Could Mosquitoes Bring the Zika Virus to New Jersey?
The Zika virus, already considered a worldwide health concern, can be transmitted by mosquitoes, of which New Jersey has its fair share. As the warmer weather approaches, will mosquitoes carrying the virus become more of a threat?
The jury is still out on whether mosquitoes will be part of the Zika virus threat in North America and more specifically, in New Jersey.
"it is essentially a virus of bad sanitation," said Joe Conlon, a technical adviser with the American Mosquito Control Asociation in Mount Laurel.
Will mosquitoes carrying the Zika virus come to New Jersey? According to Conlon, there are two facets to that question:
- The aedes aegypti mosquito, the one that is transmitting Zika down in Central and South America, is found in the United States, but it is in the lower tier of the southern states. Historically it has been found quite far north and was once quite common in New Jersey, but it is not found here any more.
- Another mosquito, the Asian tiger mosquito, or aedes albopictus, which is a close ally of the aegypti, tends to breed in the same areas. It is not quite as much of an indoor mosquito as the aedes aegypti, but there is some evidence that it can transmit Zika virus too.

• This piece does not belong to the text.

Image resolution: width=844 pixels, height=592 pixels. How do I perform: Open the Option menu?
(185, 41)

Conlon says whether either of these breeds of mosquito will transmit the Zikja virus in the United States is really a matter of conjecture at this point. He says the question of whether Zika virus carrying mosquitoes or any other species begins to thrive in New Jersey or North America is really dependent upon the populus maintaining sanitary standards without having a lot of water containers around that are breeding mosquitoes.

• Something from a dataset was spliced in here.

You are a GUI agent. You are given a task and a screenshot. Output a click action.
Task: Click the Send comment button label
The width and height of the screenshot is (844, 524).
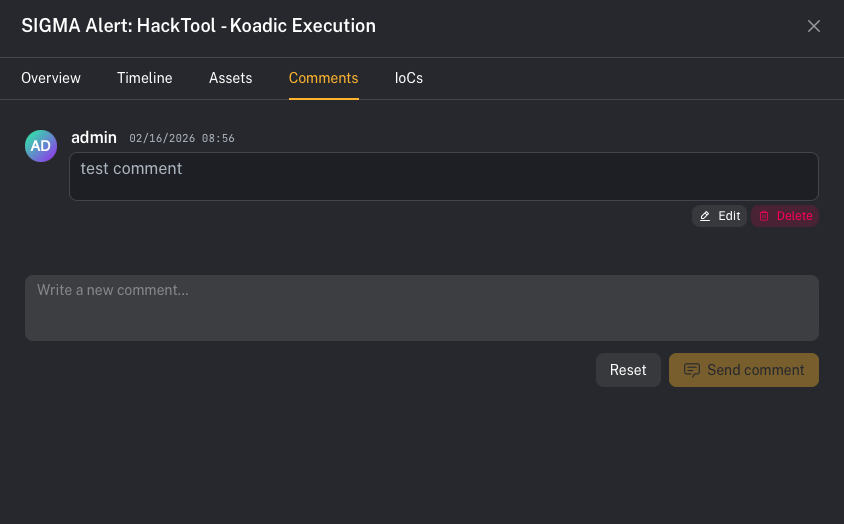point(755,370)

"That is the real problem in Central and South America. A lot of containers that are breeding mosquitoes," Conlon said.
Conlon says although New Jersey has the best mosquito control in the world, residents still need to be proactive.
"Do not rely upon mosquito control districts to remove these container breeders by themselves," he said.
Health officials are most concerned about states along the Gulf states and in the South, where Zika-carrying mosquitoes may thrive on the swampy environment.
"This should be a warning sign to us that there are diseases still undiscovered out there that are within a seven-hour plane flight from New Jersey, and we are being continually challenged by people coming over the border, tourists, trade and things like that that can bring these diseases to us. So we just need to remain vigilant in that regard," Conlon said.